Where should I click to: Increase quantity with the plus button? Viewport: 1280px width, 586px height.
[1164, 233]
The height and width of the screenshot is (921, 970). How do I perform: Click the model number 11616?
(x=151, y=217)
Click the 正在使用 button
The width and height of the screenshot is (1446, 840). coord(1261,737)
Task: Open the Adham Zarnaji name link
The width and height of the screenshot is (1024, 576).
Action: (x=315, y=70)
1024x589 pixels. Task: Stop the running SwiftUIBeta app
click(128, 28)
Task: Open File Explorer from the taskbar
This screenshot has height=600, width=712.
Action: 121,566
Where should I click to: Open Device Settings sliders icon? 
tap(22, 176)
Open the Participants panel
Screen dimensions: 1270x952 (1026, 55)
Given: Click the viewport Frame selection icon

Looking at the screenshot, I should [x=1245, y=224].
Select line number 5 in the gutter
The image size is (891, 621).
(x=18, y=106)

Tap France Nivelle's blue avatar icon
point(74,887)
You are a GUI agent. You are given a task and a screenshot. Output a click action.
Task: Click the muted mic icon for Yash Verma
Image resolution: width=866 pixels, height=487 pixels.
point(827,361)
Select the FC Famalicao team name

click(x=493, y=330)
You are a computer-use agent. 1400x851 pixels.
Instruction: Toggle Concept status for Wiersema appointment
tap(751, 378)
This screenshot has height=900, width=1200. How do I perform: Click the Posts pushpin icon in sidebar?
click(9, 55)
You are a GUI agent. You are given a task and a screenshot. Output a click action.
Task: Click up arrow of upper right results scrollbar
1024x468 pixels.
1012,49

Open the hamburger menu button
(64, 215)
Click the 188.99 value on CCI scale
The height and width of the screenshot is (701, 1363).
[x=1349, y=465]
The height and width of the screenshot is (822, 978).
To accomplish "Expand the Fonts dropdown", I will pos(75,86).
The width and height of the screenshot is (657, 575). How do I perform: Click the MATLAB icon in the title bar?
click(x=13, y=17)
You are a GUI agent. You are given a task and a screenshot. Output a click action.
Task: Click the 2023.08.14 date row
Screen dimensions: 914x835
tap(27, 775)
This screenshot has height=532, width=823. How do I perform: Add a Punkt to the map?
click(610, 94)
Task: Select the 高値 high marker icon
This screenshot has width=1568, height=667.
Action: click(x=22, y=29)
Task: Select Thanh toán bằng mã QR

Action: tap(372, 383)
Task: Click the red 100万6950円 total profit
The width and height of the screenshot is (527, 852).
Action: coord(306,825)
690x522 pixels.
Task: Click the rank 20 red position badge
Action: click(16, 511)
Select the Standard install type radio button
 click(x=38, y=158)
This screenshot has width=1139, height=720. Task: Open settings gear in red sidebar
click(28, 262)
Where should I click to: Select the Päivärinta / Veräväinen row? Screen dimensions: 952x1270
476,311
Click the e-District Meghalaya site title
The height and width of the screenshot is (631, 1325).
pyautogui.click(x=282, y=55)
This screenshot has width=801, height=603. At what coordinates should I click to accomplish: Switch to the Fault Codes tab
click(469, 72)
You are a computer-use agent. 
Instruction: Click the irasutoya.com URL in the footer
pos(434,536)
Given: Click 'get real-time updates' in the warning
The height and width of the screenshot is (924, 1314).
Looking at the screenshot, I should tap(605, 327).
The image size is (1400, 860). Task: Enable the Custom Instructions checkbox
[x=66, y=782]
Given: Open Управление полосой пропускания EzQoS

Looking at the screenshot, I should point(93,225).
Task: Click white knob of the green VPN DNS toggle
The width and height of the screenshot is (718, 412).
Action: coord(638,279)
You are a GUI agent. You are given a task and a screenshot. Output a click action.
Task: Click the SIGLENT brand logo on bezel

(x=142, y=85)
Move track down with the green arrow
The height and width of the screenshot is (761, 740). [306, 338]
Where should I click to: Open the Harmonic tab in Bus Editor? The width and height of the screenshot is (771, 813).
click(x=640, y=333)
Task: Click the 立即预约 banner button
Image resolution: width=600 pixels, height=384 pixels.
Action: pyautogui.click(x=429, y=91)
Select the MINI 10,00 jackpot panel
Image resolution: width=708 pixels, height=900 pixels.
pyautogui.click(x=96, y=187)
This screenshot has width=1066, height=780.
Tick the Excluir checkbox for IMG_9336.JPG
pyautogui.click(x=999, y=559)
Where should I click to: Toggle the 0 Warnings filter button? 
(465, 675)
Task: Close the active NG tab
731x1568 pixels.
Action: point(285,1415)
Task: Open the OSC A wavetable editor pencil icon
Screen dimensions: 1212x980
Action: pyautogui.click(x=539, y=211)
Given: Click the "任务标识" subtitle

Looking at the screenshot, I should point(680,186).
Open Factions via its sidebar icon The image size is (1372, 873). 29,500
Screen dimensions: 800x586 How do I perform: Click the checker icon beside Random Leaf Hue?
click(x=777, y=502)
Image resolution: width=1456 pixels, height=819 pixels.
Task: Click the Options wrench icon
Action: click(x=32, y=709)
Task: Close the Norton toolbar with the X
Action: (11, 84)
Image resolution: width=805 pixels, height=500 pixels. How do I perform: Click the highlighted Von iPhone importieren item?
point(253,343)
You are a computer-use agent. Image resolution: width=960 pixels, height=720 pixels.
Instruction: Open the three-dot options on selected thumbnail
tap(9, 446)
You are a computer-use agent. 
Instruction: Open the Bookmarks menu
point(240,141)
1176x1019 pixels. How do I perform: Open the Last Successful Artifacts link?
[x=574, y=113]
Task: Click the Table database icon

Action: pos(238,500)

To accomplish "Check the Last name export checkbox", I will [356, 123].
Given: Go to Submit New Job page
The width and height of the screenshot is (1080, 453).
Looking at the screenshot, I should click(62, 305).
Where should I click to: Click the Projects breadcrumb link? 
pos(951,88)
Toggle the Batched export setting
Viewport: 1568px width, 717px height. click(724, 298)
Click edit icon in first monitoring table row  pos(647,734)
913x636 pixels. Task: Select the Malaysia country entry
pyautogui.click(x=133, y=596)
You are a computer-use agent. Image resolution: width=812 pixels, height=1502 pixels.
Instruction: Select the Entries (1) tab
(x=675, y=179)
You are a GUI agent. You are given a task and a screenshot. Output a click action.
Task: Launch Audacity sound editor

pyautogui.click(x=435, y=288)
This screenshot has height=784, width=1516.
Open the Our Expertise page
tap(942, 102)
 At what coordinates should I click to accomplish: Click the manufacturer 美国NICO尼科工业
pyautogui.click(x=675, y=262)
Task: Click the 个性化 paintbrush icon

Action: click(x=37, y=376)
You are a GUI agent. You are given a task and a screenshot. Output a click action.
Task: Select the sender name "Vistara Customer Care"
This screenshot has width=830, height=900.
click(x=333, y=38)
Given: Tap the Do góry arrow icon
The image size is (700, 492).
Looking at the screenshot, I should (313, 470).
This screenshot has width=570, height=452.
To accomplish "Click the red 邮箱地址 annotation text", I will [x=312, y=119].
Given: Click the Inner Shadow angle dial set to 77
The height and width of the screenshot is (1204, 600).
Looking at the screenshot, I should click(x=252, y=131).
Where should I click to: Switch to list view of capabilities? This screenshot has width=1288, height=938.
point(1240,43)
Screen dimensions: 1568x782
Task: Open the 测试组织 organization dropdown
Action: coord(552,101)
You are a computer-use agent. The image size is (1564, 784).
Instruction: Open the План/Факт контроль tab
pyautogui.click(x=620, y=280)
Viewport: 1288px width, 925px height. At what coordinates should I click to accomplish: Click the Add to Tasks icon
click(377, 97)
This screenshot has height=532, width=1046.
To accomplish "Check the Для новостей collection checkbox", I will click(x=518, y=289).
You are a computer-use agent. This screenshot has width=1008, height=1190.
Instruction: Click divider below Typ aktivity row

=== OBJECTIVE ===
Starting with the line that has "The height and width of the screenshot is (822, 978)." and stopping after the line that has "Action: click(x=22, y=29)", format those records as a CSV with two columns named instruction and response. Give one row per record, put each field in quotes, and replace line breaks with spaces.

=== EXERCISE ANSWER ===
instruction,response
"The height and width of the screenshot is (822, 978). To accomplish ""Expand the Fonts dropdown"",","I will pos(75,86)."
"The width and height of the screenshot is (657, 575). How do I perform: Click the MATLAB icon in the title bar?","click(x=13, y=17)"
"You are a GUI agent. You are given a task and a screenshot. Output a click action. Task: Click the 2023.08.14 date row Screen dimensions: 914x835","tap(27, 775)"
"This screenshot has height=532, width=823. How do I perform: Add a Punkt to the map?","click(610, 94)"
"Task: Select the 高値 high marker icon This screenshot has width=1568, height=667.","Action: click(x=22, y=29)"